### Цитируемый отрывок:
____
Существо творческой активности мы можем определить как выявление и раскрытие смысла тех или иных областей, сторон реальности мира и человека. Такое определение пока не является законченным: понятие смысла, столь привычное для русской философской мысли, тем не менее прежде не появлялось в нашем рассуждении. Но мы и сейчас пока еще не вынуждаемся вводить его в круг наших категорий: то, что нам требуется, — это не смысл как философская категория, а только то понимание или значение «смысла», которое фигурирует в сфере творчества, под которым он оказывается одним из рабочих элементов творческого процесса. Итак, в каком же своем понимании «смысл» выступает как компонента творческого процесса? — В понимании достаточно приблизительном и интуитивном: как некое внутреннее содержание, заключенное в реальности (по большей части, подспудно) и сообщающее ей определенную сообразность и ценность. Для человека в процессе творчества «смысл» предмета есть подросту обобщенное, собирательное имя для всего того, что делает предмет ценным, важным, интересным для человека; во что возникает потребность («творческий импульс») всмотреться ближе, чтобы ухватить это и зафиксировать. Иными словами, все, что непосредственно побуждает сделать данный предмет — предметом творчества. Тем самым в конкретном процессе творчества смысл выступает прежде всего как непосредственный смысл данного предмета творчества; и в различных сферах творчества такие «непосредственные смыслы» оказываются весьма различными. Так, для научного творчества в качестве непосредственного смысла предмета выступает заключенная в предмете структура; в сфере же искусства таким непосредственным смыслом выступает кроющееся в предмете Прекрасное. Философия, препарируя это интуитивное рабочее представление, возводит все многообразие непосредственных смыслов к общему корню, общей природе, обозначая эту единую природу смысла — или же собственно сам философский

Смысл — как «идею» («эйдос»), или «ноумен», или «связь со Всеобщею Истиной». Однако такое возведение к единству, подчеркнем, никак не является частью самого творческого процесса.
____
### Выбранные строки:
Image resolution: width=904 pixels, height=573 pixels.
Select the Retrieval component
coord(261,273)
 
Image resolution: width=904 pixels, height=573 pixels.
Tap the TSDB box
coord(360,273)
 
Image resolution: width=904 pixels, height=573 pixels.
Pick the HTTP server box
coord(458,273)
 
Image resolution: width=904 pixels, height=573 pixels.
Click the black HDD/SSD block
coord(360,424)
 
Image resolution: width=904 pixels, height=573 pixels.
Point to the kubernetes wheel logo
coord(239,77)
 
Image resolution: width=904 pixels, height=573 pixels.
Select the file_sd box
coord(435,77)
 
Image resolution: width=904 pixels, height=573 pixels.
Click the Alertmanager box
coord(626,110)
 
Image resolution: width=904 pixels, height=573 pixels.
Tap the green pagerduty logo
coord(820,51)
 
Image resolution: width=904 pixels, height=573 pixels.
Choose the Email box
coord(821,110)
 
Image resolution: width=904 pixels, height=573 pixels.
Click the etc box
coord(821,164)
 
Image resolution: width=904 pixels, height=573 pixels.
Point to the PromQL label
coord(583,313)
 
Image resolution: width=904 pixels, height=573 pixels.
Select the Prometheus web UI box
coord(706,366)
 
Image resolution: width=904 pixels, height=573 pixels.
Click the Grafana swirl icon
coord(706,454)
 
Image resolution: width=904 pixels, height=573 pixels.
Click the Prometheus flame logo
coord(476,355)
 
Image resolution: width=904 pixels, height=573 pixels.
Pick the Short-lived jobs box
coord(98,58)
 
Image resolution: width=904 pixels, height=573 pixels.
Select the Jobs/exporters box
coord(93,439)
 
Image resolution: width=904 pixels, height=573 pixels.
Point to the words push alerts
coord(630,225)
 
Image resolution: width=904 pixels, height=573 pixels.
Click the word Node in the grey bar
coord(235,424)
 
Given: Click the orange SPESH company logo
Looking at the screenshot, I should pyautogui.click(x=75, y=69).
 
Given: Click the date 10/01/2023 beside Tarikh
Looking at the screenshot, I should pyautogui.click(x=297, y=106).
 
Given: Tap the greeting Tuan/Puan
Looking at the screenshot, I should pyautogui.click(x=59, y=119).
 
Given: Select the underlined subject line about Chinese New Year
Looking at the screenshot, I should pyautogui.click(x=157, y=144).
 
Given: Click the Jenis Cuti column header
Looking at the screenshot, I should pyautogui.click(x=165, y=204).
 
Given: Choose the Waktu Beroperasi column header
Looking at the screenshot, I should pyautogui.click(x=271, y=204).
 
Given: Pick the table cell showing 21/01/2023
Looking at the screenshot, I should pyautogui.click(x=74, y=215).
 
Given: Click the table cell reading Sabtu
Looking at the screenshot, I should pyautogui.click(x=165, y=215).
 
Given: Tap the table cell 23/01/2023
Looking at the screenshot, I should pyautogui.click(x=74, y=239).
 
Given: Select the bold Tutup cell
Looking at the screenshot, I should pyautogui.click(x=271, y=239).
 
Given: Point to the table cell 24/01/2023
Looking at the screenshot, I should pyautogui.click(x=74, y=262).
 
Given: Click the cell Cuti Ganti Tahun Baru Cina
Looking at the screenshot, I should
____
### Что нужно сделать 1:
Ответьте по тексту о творчестве на три вопроса:
(a) Для какой мысли понятие смысла названо привычным?
(b) Что выступает непосредственным смыслом предмета в научном творчестве?
(c) Является ли возведение смыслов к единству частью самого творческого процесса?
### Что нужно сделать 2:
Перепишите фрагмент текста о творчестве от «Смысл — как» до «самого творческого процесса.», поставив «целостности» вместо «единству».
### Что нужно сделать 3:
Продолжите текст о творчестве, начав сразу после его последнего предложения.
Строки для работы с текстом о творчестве не понадобятся.

### Письменный ответ 1:
(a) Для русской философской мысли.
(b) Заключенная в предмете структура.
(c) Нет, не является.

### Письменный ответ 2:
Смысл — как «идею» («эйдос»), или «ноумен», или «связь со Всеобщею Истиной». Однако такое возведение к целостности, подчеркнем, никак не является частью самого творческого процесса.

### Письменный ответ 3:
Далее, весьма важно, каким путем, посредством каких механизмов творчество достигает того, чтобы раскрыть и выразить, «ухватить и зафиксировать» смысл. И здесь мы обнаруживаем, что при всем многообразии сфер творческой деятельности, сам способ выявления и раскрытия смысла в главных, определяющих своих чертах совершенно универсален. Этот универсальный способ выявления смысла, присущий творчеству человека, мы будем обозначать термином моделирование. Итог, «продукт» творчества есть всегда некоторое «воспроизведение в ином» предмета творчества, или же некоторая «модель» последнего. «В ином» означает здесь — в ином материале и в иной форме. Так, научное творчество воспроизводит свой предмет в формализованных структурах научной теории, искусство — в художественных образах, в различных родах «произведений искусства». И, разумеется, это воспроизведение или моделирование не есть копирование: как только что сказано, оно с самого начала направляется на то, чтобы выявить и раскрыть некие черты предмета, вообще говоря, совсем не усматриваемые в его непосредственной данности, а лежащие глубже, за ней. Иными словами, творчество может рассматриваться как «выявляющее» или «высвечивающее» моделирование: такое, которое в создаваемом воспроизведении, в модели предмета творчества высвечивает его смысловое содержание, его смыслоносные черты, так что эта модель есть в равной мере — модель предмета и в то же время — модель его непосредственного смысла. Эту формулу мы покамест и примем в качестве нашего рабочего определения творчества (еще не синергийного определения, поскольку связи с принципом синергии тут покуда не устанавливается).